● Description of the task
Restate all of the records below exactly. Do not carry over any image.

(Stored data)
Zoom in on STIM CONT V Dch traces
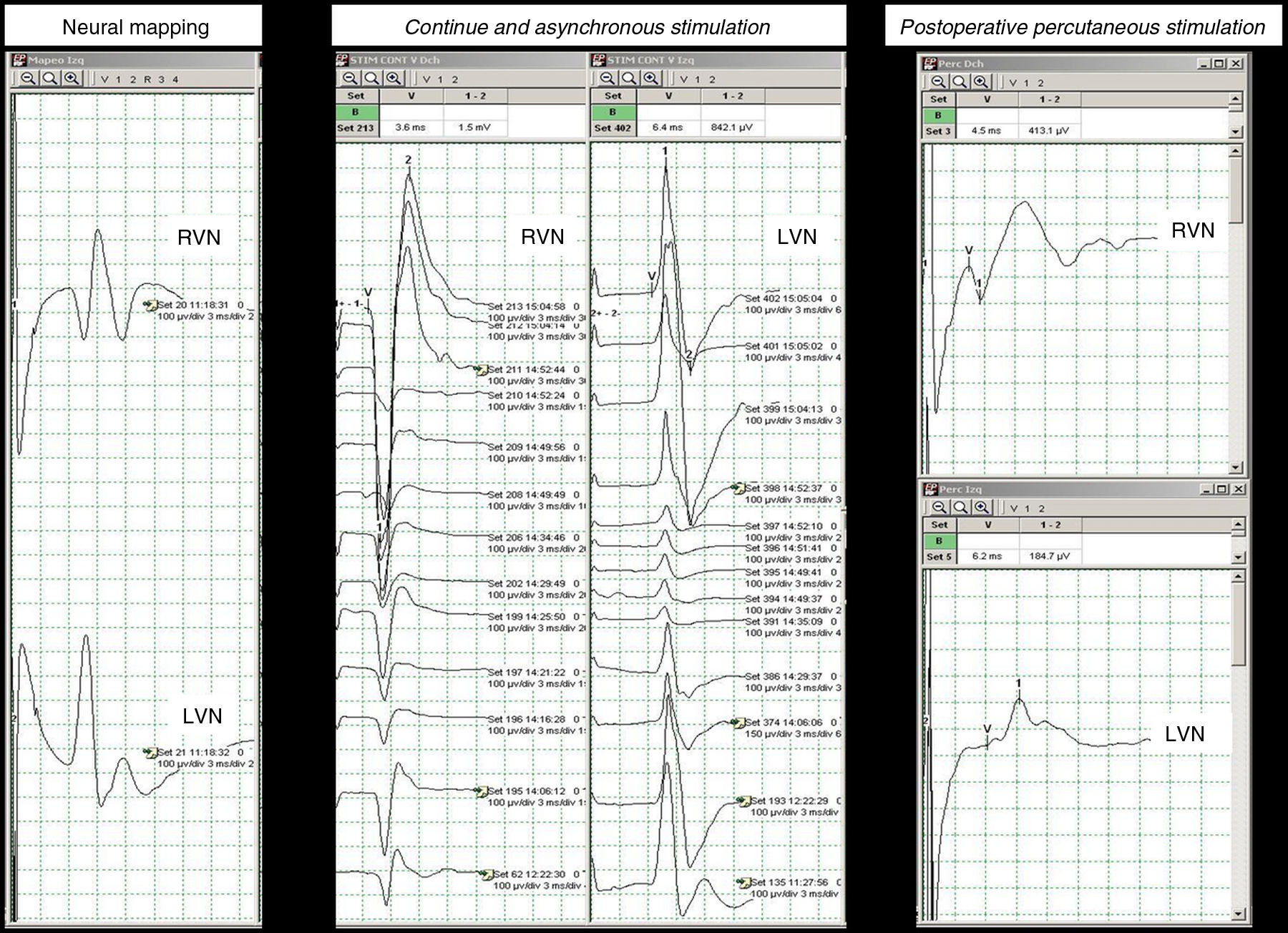 (393, 79)
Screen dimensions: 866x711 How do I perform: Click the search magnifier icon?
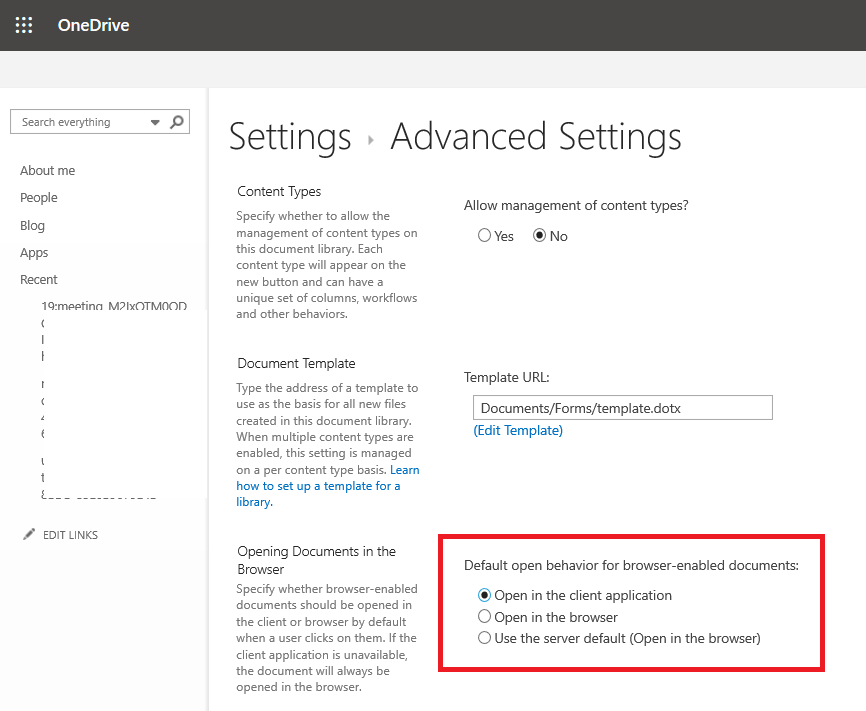tap(176, 121)
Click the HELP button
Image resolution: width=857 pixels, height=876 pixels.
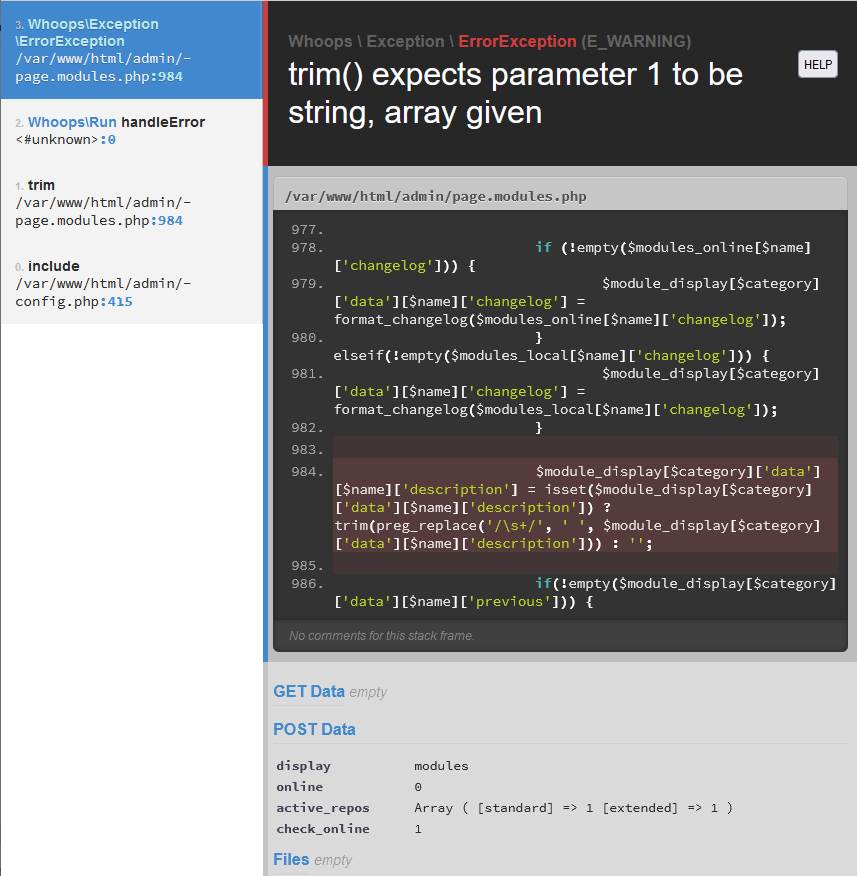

● Response to this exercise
Zoom in on STIM CONT V Dch traces
 (393, 79)
Screen dimensions: 866x711 How do I perform: Click the search magnifier icon?
tap(176, 121)
Click the HELP button
Image resolution: width=857 pixels, height=876 pixels.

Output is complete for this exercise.